Rehearsal.   A practice or trial performance of a work for later public performance.  A quick glance at the schedule reveals that by the end of the 2 week period, participants will have spent a total of 70 hours in rehearsal and 15 hours performing in concerts.  That’s a lot of hours.  However, it is in rehearsals much more than in performances, that we musicians do most of our experimenting, learning and growing.  We’re encouraged and allowed to pull apart and examine, to play a phrase as many times as it takes to correct rhythm, articulation, intonation...the list is endless.  Suggestions are given and received so that by the time it comes to performing, we can’t imagine playing it any other way.     

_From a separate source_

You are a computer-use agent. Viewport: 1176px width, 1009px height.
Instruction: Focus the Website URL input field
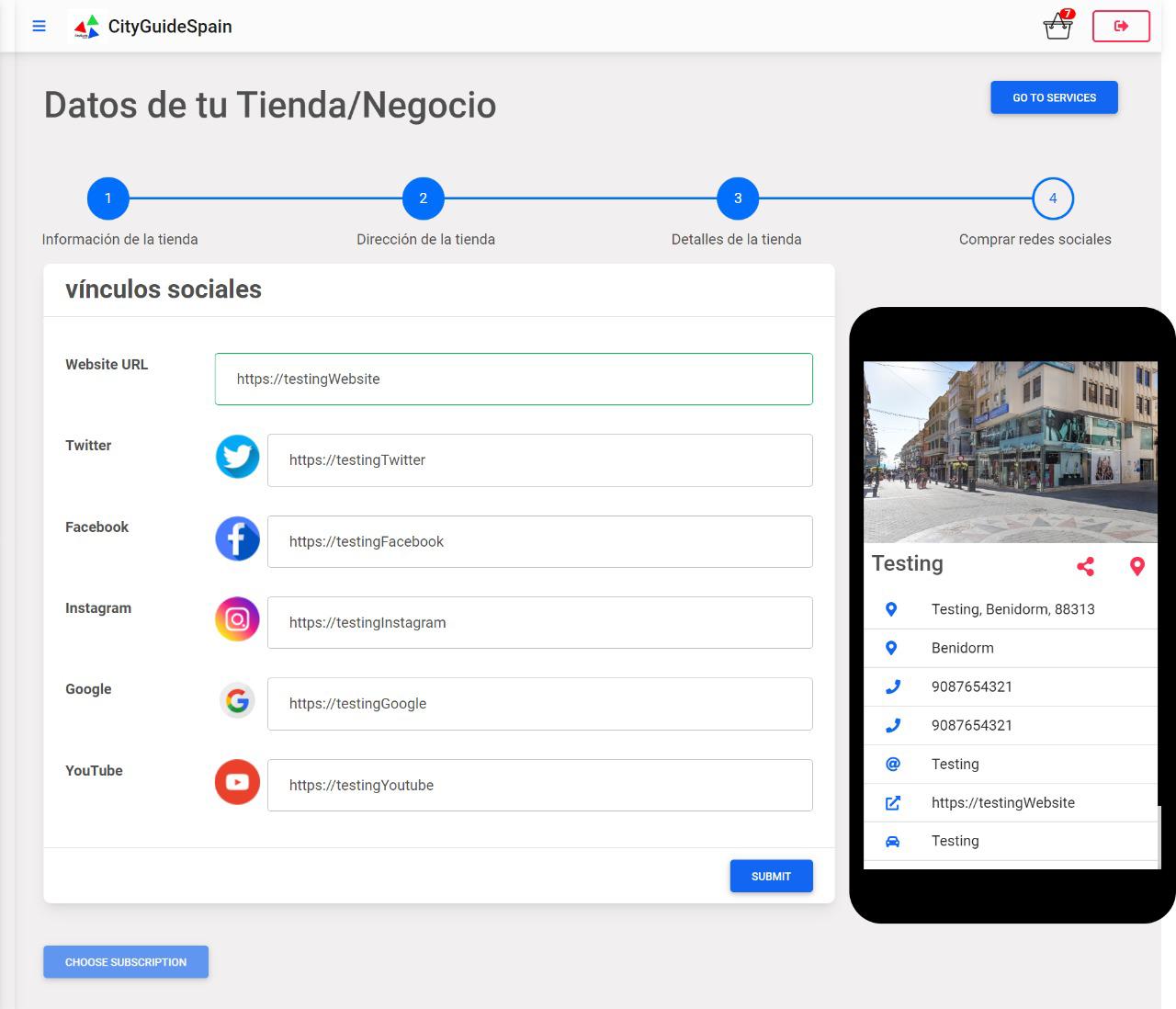tap(514, 379)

The temperature was a mild 26, the perfect temperature for brewing musical ideas.  The conversational nature of Bach was being examined by the harpsichordists, cello and bass sections of the Martin Chamber Orchestra.  Bach was also on the menu for members of the Percussion Ensemble who were well on their way to reimagining one of his organ works for two vibraphones and two marimbas.  Meanwhile the Brass Ensemble filled Bonython Hall with Strauss and Berlioz.  During lunchtime, the practise continued but this time it was the cricket team taking to the lawn for some fielding practice in preparation for tomorrow’s showdown.  Suitably thematic team names being bandied around included “Leipzig before wicket” and “Can’t Bach, can’t bowl”.    

I do believe that if it makes you smile, it’s beautiful.  Last night at the surprise BBQ dinner, icy poles were handed out while we queued for our sausages.  There were three bins so the group of boys behind me opened the lid of the first bin, checked the contents, saw it was recycling then proceeded to open the next bin and check its contents before depositing their rubbish.  For all we lament the lack of responsibility in youth culture, this made me smile.